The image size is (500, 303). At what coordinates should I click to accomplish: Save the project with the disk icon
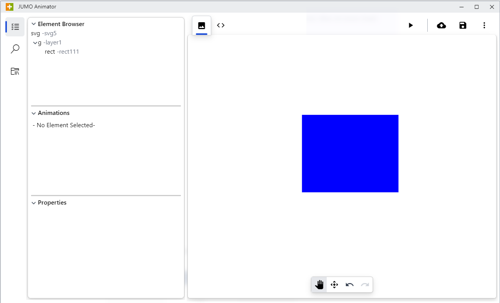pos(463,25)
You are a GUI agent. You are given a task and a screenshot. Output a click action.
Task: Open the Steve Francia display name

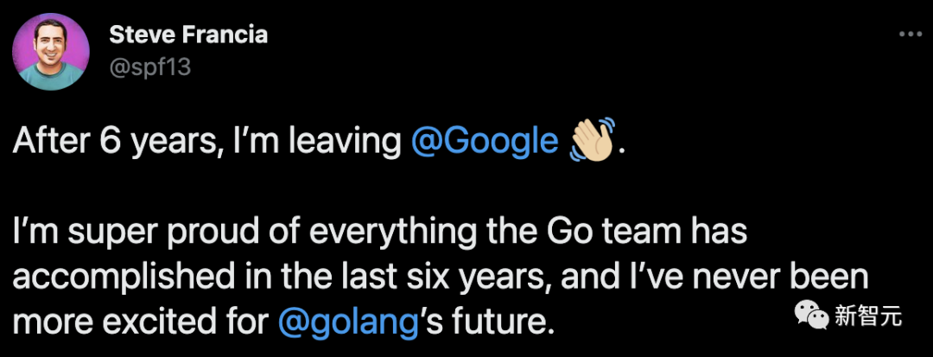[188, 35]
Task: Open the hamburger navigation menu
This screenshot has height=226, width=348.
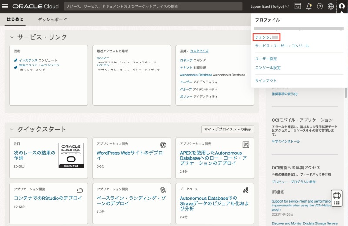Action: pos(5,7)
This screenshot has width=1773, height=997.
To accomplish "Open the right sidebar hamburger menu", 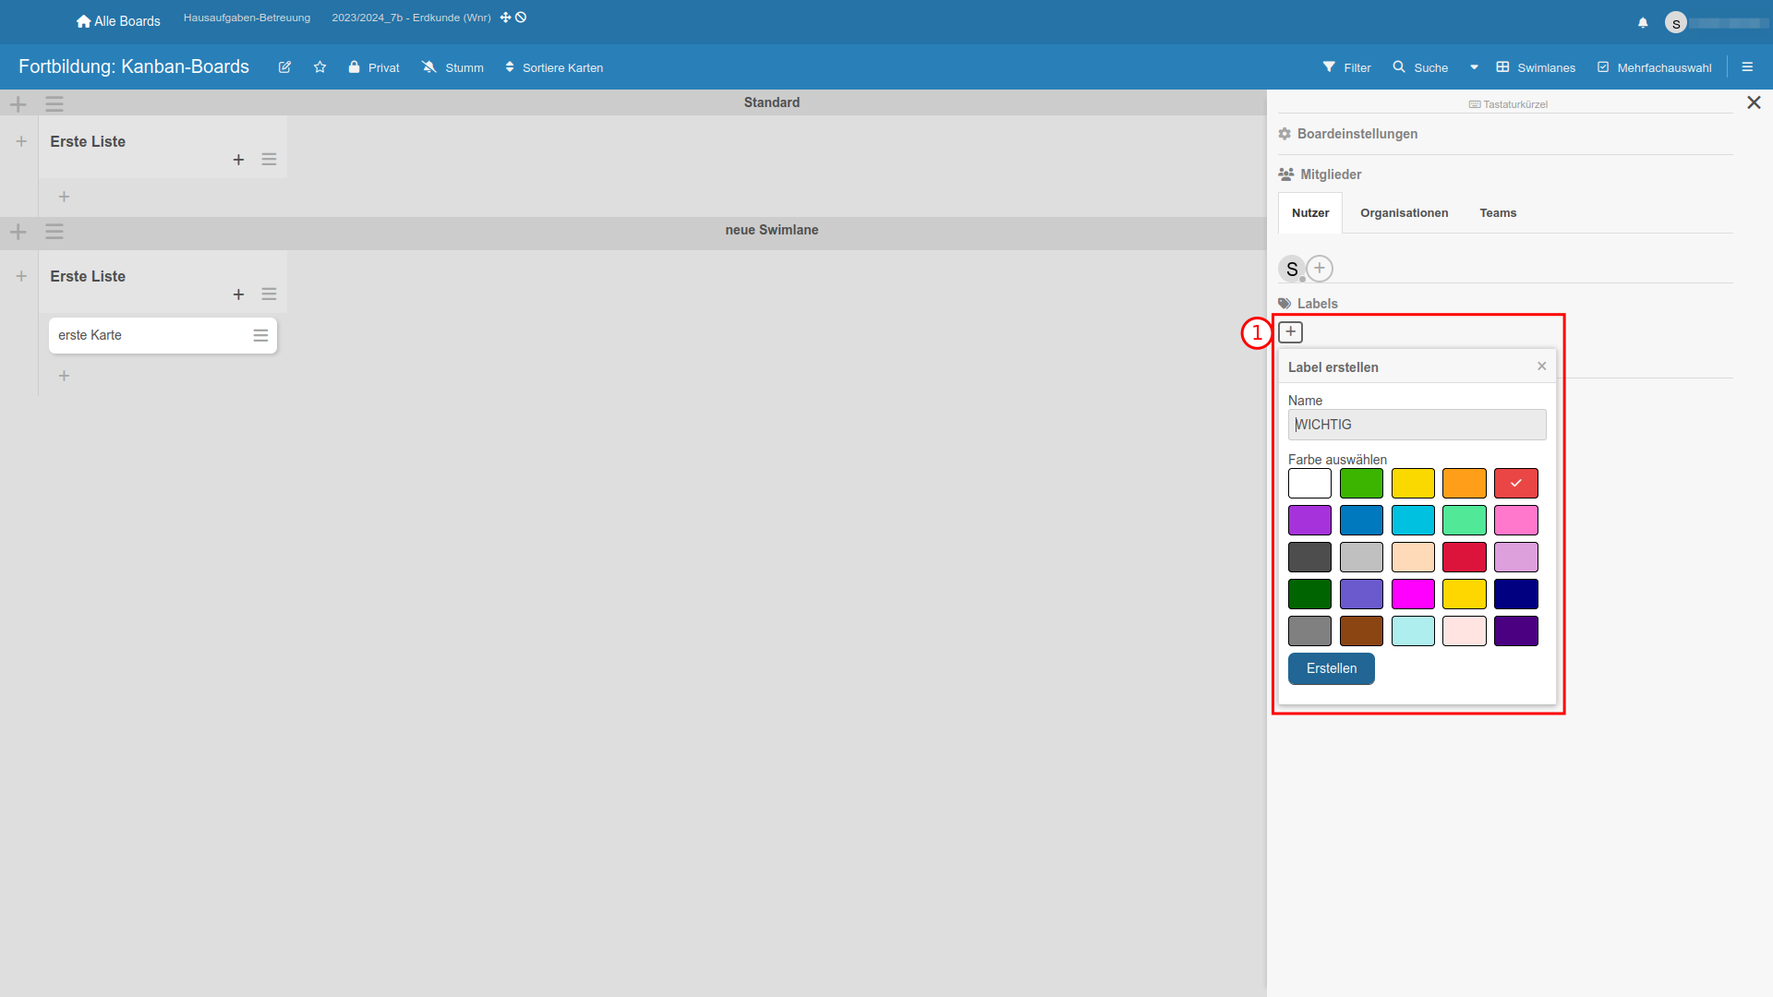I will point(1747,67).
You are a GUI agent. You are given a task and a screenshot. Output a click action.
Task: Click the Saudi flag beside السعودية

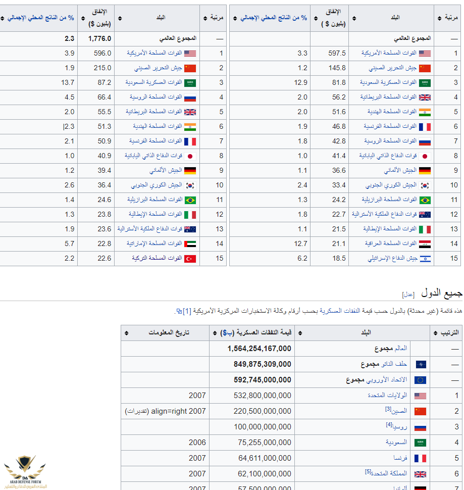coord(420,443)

▶ _WRITTEN EXERCISE_: Rewrite the entries above from the first line through the line containing "Action: pos(5,7)", requests included, and shift every coordinate in the answers by -137. Leave the pictures out.

▶ _TASK SOLUTION_:
The image size is (500, 303). At what coordinates should I click to accomplish: Save the project with the disk icon
pos(326,-112)
You are a GUI agent. You are given a task and a screenshot. Output a click action.
Task: Open the Steve Francia display name

[51, -102]
Task: Open the hamburger navigation menu
This screenshot has height=226, width=348.
Action: pos(-132,-130)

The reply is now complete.